Оглянул ее Мотька, выпустил цветок и думает:
— Ну с тобою-то еще не попался — справлюсь!
А у самого мелькает в голове: вот если бы с нею составить компанию, отвесть на Кавалерку, чтобы играла с ним там; Володька регентов и Митька шорников лопнули бы от зависти.
Девочка же, трясясь возле него бантиками, ленточками и дергая меняющимся, возбужденным личиком, повторяла;
— Что попался, жулик? уж теперь тебе капут, братец!
Однако, в ее словах не было уверенности.
Вдруг скрипнула дверь наверху, откуда шла на веранду лестница.
— Папа! —испуганно воскликнула, девочка.
Мотька, глянув вверх, увидел спину закрывавшего дверь дяди в шляпе и с тростью.
— С этим мне ни за что не справиться! — тут же решил про себя Мотька.
И он хотел уже дать стрекача и от цветка, и от своей новой знакомой, и от ее папы.

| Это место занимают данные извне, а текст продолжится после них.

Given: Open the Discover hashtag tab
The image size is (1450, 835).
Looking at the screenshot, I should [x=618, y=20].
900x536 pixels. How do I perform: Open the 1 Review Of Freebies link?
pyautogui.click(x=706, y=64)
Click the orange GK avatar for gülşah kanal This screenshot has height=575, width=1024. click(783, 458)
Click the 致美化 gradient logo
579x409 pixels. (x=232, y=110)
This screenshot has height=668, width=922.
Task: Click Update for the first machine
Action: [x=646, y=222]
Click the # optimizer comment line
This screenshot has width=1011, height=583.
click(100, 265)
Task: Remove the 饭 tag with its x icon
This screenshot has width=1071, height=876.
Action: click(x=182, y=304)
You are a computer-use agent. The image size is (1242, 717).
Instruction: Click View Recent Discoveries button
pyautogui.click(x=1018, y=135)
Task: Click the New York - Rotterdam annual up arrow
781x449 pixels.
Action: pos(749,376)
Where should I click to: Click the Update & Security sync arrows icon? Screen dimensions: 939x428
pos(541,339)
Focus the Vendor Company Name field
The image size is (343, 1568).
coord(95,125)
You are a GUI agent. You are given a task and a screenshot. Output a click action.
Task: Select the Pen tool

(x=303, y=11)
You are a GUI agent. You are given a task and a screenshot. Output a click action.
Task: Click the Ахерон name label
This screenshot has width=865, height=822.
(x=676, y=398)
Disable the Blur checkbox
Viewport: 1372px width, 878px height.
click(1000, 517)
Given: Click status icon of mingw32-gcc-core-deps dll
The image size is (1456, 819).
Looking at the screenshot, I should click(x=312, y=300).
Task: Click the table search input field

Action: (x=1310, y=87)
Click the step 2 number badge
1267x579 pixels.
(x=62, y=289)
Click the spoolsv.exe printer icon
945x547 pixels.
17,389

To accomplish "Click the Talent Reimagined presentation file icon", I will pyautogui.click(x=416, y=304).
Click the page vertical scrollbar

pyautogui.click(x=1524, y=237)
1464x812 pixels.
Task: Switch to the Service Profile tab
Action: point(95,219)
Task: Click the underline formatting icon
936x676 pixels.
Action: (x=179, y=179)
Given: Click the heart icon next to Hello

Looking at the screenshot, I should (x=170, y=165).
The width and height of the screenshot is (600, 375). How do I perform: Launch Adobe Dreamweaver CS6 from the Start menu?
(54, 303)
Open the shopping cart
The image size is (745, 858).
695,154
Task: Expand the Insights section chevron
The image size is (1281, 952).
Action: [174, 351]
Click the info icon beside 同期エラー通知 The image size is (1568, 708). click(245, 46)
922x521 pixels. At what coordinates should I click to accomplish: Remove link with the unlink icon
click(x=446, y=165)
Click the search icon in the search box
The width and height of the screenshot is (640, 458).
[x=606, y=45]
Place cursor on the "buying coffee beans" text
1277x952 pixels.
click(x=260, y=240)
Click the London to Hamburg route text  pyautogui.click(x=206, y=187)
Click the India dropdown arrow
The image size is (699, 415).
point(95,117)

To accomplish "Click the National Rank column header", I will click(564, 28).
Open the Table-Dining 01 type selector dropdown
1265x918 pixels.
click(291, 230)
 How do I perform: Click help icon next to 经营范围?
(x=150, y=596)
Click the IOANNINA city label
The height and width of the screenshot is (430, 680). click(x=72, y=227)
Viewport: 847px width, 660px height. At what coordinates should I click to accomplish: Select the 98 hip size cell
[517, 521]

Но еще быстрее дернула его девочка, толкнув Мотьку вглубь веранды за спуск лестницы, притаясь, и сама прижавшись к Мотьке.
По деревянной лестнице спустился мужчина, скрипя ступеньками. Посыпались с лестницы соринки. Зашаркали ноги по веранде. Пошел страшный папа через двор на улицу.
Глянули друг на друга Мотька и девочка.
— Ну, больше не будешь воровать?
— Не буду! —буркнул Мотька, но продолжал стоять, исподлобья глядя на чудную девочку..
— Что же тебе еще надо?
— Ничего!
— Ну, иди!
Мотька, нехотя повернулся.
— Обожди!
Девочка шагнула к олеандру и сорвала цветок. — На, да не воруй больше! Что тебе еще надо?
Мотька взял цветок, поглядел на него, потом на девочку. Сделал шаг вперед. Остановился. Сделал еще шаг... и вдруг чмокнул в щеку девочку.
— Видала? — отчаянно спросил он, не трогаясь с места.
Девочка взглянула снова на лестницу и боязливо дернула себя за передник.
— Скорее уходи отсюда. Ты будешь приходить ко мне?
— Буду!
— Только смотри: у меня мистрисс, чтобы она не видела!
— Хорошо!
И Мотька, взглянув еще раз на крепко овладевшую его душой разряженную девочку, исчез; пошел домой и понес с собой свое приобретение — олеандровый цветок.
Мотька вел полунезависимый образ существования.
Его отец — стрелочник, мать — поденщица, сестренка-девочка были сами по себе, а он — сам по себе. Но все складывалось в семье таким образом, что Мотьку необходимо было куда-нибудь сбыть с рук. Мотька расчитывал больше всего на то, что его отдадут в школу. В школе были все его товарищи, в школе можно было достать сколько угодно книг для чтения. В школу ему необходимо поступить особенно теперь, чтобы не стыдно было встретиться с той оранжерейной козявкой, которая спасла его от палки своего папаши.
Мотька чувствовал, что для продолжения его романической карьеры ему необходимо цивилизоваться.
И вдруг дело с отдачей его в школу начало застопориваться. Учитель, к которому обратился забитый человечек — отец Мотьки, дал ему список учебников и высчитал расходы, которые бедняка стрелочника так перепугали, что все разговоры о школе сразу осеклись.
Шутка сказать: кроме единовременной годовой платы в три рубля, нужно было по расчету учителя, по крайней мере, полтора рубля в месяц на учебники да письменные принадлежности. А мать Мотьки за эти деньги по три дня в неделю ходила резать рыбу в коптильный завод и от зари до зари гнула спину, стоя в разъедающем тело рыбном рассоле, чтобы только свести кое-как концы с концами и заработать на черствый кусок хлеба семье.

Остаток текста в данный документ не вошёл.